Tout pourrait sonner faux dans LA MAMAN ET LA PUTAIN. S’il sonne « faux » parfois, c’est parce que le film s’accomplit dans la dissonance. Et pourtant, le faux permet ici de parvenir à toucher une sorte de vérité profonde. Il y a du cœur dans chaque réplique, de l’énergie dans chaque ouverture de bouche. Jamais nous ne faisons face à de la banale parlote. D’Alexandre (Jean-Pierre Léaud), nous retenons surtout des aphorismes d’un dandy ayant tout d’une crapule de bon parleur. La parole se déverse, se régurgite même, dans un splendide spectacle de grimaces et d’excès de zèle. On surjoue comme pour se conformer à ce petit théâtre bourgeois, aux codes bien ancrés et assimilés. Alexandre cherche ainsi constamment la maîtrise de son récit ; un contrôle qu’il tente d’exercer par la parole.
On aimerait que notre bouche sorte de telles logorrhées, si vivantes, si habitées. Mais face au film de Jean Eustache, seul le silence s’impose ; il faut écouter, tout écouter.
Mais derrière cette vampirisation par les mots, se cache une peur, un vide, un gouffre. « J’ai peur, je ne voudrais pas mourir ». La sentence amène un silence.
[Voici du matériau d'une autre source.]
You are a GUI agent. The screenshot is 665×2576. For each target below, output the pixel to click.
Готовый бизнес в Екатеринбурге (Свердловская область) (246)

Parler, c’est fuir un désespoir, c’est échapper à soi-même. LA MAMAN ET LA PUTAIN joue constamment sur l’épuisement par la parole pour contrer la mort et le silence, pour ne pas penser au déchirement d’un bout de piste. Et dans ces rares moments de mutisme, Alexandre écoute. Puis ce sont des disques qui tournent et qu’on écoute, le regard pris par d’obsédantes pensées. A Paris, et chez Eustache on le sait, les amants s’aiment à leur façon : dans l’instabilité et la contradiction des sentiments.
Chaque fois qu’Eustache saisit un visage ou un geste, on l’éprouve dans tout notre être. Sans doute bien aidé par ce noir et blanc délicieusement anachronique signé Pierre Lhomme pour une telle modernité de ton. Les plans serrés contiennent autant d’évidences que d’émotions. Lors du fameux monologue de fin, celui sur Veronika (Françoise Lebrun) nous serre la gorge, il est simplement là et crie son existence. On n’en revient pas. Il faut dire que ce long plan ne nous laisse aucune chance : le texte est simple, dit avec intensité, et le visage de Françoise Lebrun s’abandonne tout entier à la caméra. Elle s’arroge la parole d’Alexandre, la lui renvoie dans la gueule (et bam le patriarcat) et se laisse aller à une expression vraie qui touche droit au cœur. En résulte un moment de grâce, un parmi ceux nombreux qui parcourent ce film bavard et hors-norme.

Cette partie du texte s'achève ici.